Below is the text of the speech made by Andrea Leadsom, the Conservative MP for South Northamptonshire, in the House of Commons on 11 May 2020.
Our country is divided between those who are deeply fearful of covid-19 and those who are deeply fearful of the continued lockdown. Of course, the right priority is to save lives, but there is no doubt that my constituents are sending many contrasting messages. Some have lost family to the virus; others are exhausted from working on the frontline. Some are so lonely that they would rather take their chances and break the lockdown. Some entrepreneurs are seeing years of hard work and effort disappearing before their very eyes. So the task is huge, and I congratulate the Prime Minister and the Cabinet on their efforts to respond to the coronavirus. They face a precarious balancing act: safeguarding people’s lives versus protecting their livelihoods.

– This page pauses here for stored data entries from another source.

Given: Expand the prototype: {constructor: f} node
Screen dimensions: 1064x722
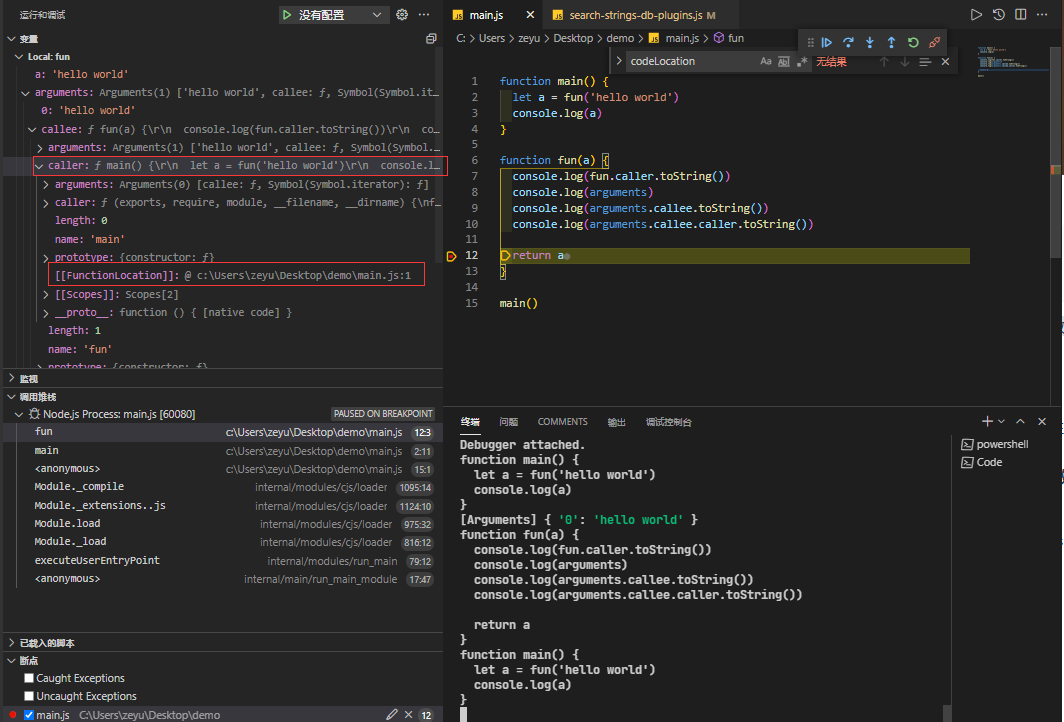Looking at the screenshot, I should pos(47,258).
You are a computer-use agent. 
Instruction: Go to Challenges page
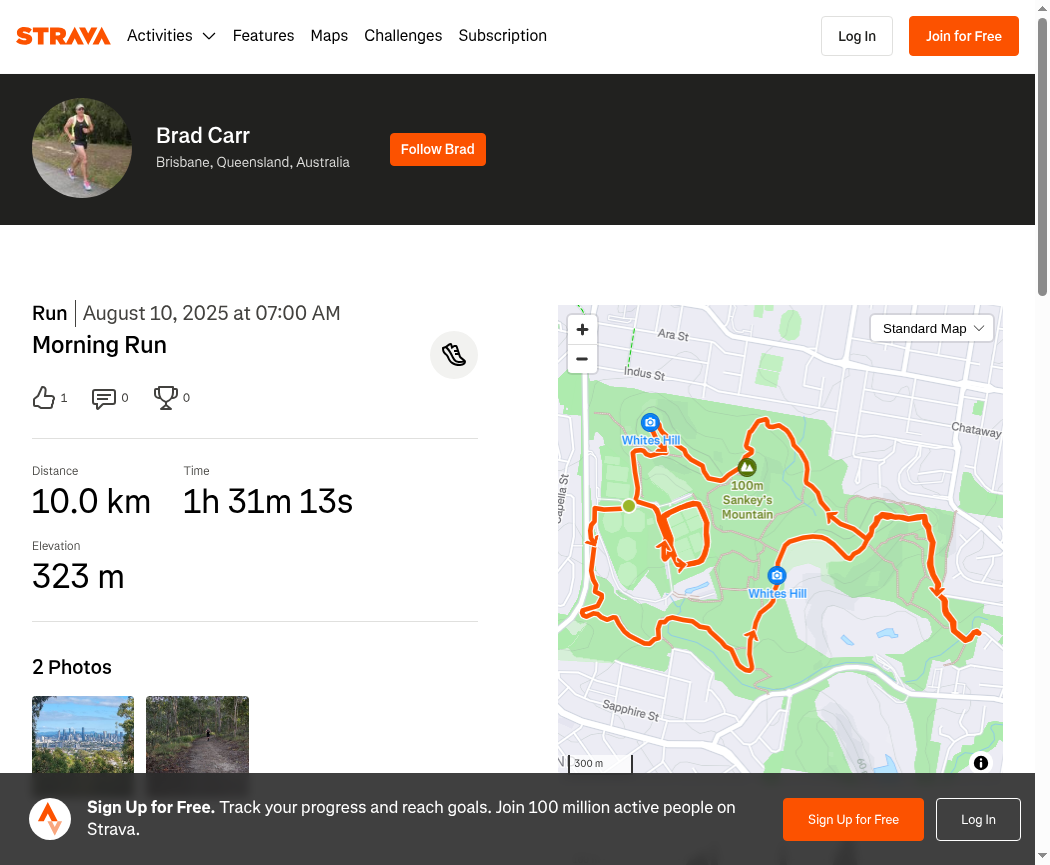pyautogui.click(x=403, y=36)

In the short time available today, I want to raise our eyes above the current crisis for a moment and to think about what the lockdown experience can teach us about the way forward in rebuilding our lives and our economy. There are two potential big wins. The first is to make flexible work the gold standard for the future. The second is to lead the world in building a green economy. Coronavirus has required us to adapt almost overnight to new ways of working, particularly working from home. For some, it is difficult to juggle young children, poor broadband or just loneliness, but for others it has been truly liberating, and the question is whether employers can make these new freedoms permanent. Likewise, many have been working part time or flexible hours to accommodate social distancing. Has this worked for them, and it is a better way forward for all of us?
Even before coronavirus hit, the employment rights Bill, which was in the Queen’s Speech, promised to enshrine the UK’s status as the best place in the world to work by encouraging flexible working as standard. In my view, working from home through flexible hours or job-sharing arrangements will not only increase quality of life but boost productivity and increase the diversity of our workforce. The past few weeks have been tough for UK businesses. Many of them will need to adapt or die, but amid the stress of the time we are living in, lockdown also points to a great new opportunity.

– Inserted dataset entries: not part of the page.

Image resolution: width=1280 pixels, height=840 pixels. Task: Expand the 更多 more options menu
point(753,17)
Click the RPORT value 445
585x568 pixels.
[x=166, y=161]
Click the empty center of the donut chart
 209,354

Staying home has cleaned the air, reduced the smog and enabled our planet to breathe. Today, there are 450,000 green collar jobs in the UK, and, if we play our cards right, this could be 2 million or more by 2013, with the prospect of new skills and the levelling up of prosperity right across the country. That is what we will need to get Britain back to work and to provide employment for those whose jobs are lost. There is huge potential for British innovators to create a green tech sector to rival the size and capacity of today’s UK financial services. Our challenge will be to ramp up the success that we have already seen in this new industrial revolution, offering new opportunities for growth and jobs, exports and global leadership.
In conclusion, the challenge right now is to balance the need to save lives with the need to protect livelihoods, but a brighter future can emerge from this time of trouble—one that properly values a good work-life balance and one that leads the world in clean growth and green technology for the benefit of us all.